### WORK REQUEST:
Search the data for the string "coordinates" and gather each line it is in.

### SUPPLIED DATA:
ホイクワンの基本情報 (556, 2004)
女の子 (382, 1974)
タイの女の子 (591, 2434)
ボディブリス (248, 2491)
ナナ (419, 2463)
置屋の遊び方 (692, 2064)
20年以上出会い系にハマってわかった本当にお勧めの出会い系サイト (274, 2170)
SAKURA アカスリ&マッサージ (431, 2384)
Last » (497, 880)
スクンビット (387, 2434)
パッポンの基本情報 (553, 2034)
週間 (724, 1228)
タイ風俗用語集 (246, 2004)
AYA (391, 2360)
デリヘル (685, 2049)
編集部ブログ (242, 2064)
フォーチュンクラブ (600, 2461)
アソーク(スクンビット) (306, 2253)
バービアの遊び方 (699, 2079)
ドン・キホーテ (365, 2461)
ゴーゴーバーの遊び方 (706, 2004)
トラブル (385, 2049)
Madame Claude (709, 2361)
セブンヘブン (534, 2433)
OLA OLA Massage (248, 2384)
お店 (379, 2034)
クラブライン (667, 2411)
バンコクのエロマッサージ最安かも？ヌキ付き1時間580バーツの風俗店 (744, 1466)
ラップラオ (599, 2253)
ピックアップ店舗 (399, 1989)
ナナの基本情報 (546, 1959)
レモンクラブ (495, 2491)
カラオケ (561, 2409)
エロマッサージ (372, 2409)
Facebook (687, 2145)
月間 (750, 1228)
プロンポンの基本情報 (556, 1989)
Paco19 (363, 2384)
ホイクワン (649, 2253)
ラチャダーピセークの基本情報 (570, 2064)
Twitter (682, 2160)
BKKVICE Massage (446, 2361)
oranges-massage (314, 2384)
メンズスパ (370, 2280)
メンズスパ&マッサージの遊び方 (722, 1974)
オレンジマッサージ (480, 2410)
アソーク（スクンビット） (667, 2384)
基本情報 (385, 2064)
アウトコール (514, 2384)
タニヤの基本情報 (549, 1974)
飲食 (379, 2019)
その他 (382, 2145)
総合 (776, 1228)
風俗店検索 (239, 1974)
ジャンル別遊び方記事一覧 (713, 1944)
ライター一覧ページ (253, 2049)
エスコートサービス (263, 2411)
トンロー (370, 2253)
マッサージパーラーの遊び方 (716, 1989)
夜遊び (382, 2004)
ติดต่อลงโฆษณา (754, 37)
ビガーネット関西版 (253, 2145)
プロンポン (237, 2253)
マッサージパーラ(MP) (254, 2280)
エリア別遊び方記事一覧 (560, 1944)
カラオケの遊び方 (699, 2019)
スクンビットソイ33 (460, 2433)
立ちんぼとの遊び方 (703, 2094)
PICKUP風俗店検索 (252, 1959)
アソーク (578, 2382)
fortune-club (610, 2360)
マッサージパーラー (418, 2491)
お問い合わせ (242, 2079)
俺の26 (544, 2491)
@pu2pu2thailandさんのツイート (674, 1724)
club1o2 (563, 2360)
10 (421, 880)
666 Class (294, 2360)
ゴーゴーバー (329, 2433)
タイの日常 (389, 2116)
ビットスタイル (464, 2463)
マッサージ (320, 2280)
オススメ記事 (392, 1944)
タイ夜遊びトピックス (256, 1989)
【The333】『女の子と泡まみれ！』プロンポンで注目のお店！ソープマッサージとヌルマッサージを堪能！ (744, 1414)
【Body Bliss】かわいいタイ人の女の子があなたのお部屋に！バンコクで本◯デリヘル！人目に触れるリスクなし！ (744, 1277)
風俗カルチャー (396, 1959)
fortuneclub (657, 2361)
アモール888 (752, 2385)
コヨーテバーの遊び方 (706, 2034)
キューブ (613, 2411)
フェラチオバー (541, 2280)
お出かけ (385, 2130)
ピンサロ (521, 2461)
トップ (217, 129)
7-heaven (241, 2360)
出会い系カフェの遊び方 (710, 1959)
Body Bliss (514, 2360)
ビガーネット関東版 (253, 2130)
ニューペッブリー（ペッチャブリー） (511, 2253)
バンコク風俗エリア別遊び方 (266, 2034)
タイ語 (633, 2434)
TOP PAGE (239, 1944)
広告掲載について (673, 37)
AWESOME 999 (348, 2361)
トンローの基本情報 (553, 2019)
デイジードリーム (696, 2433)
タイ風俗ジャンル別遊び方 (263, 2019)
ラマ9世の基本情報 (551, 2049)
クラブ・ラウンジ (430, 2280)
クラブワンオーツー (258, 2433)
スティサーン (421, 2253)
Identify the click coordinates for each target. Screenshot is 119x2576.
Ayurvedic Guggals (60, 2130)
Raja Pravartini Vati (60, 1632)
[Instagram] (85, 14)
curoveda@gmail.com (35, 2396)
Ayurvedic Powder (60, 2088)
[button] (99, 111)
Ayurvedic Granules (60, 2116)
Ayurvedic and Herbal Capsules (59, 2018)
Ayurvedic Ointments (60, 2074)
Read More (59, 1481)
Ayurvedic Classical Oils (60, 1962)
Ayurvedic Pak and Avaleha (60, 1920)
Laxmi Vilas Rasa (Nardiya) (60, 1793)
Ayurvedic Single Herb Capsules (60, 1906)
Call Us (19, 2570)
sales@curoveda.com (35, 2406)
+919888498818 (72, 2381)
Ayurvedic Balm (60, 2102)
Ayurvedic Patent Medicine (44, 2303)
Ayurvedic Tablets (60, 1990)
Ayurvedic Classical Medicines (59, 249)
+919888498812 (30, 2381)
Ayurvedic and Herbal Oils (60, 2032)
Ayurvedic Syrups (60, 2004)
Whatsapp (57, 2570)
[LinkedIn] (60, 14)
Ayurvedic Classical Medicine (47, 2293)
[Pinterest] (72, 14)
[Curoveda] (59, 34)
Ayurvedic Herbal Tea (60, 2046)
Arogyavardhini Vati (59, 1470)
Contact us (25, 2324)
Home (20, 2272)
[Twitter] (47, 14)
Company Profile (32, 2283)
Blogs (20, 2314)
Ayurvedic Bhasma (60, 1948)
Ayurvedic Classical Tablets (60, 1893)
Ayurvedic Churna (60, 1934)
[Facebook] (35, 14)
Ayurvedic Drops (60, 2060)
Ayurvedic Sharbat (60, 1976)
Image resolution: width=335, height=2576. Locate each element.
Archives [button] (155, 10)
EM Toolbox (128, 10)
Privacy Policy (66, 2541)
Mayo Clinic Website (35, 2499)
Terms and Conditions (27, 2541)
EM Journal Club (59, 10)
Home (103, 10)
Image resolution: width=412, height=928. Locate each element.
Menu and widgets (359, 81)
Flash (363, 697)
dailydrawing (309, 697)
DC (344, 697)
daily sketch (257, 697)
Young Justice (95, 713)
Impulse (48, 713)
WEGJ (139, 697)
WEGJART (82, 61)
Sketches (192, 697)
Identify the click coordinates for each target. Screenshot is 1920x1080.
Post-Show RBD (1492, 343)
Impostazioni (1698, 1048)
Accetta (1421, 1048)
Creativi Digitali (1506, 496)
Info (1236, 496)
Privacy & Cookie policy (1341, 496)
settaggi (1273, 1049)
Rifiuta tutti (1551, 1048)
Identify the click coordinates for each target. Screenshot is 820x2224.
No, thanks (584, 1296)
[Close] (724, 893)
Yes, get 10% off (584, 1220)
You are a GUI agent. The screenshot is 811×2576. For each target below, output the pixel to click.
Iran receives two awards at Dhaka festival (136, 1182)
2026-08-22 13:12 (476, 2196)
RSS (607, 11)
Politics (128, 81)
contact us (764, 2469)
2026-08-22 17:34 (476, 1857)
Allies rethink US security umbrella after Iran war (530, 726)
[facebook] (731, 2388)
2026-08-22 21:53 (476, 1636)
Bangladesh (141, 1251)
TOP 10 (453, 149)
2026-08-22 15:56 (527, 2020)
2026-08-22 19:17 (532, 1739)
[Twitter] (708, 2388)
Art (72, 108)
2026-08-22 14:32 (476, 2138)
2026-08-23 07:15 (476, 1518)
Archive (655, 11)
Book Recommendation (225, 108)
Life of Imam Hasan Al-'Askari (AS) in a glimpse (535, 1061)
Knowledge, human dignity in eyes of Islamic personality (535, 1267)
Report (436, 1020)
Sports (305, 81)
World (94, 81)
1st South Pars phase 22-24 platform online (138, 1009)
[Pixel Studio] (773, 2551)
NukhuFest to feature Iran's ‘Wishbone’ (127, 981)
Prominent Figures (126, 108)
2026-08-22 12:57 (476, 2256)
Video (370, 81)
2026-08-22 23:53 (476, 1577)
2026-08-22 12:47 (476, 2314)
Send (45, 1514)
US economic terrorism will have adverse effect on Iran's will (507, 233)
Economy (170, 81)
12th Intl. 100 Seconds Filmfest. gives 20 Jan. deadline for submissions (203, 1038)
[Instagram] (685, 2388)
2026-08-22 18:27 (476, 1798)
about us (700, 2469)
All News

### FINISHED TASK:
Identify the click coordinates for each target. Screenshot is 119x2576.
Identify the click coordinates for each target. Screenshot is 1920x1080.
Identify the click coordinates for each target. Screenshot is 820x2224.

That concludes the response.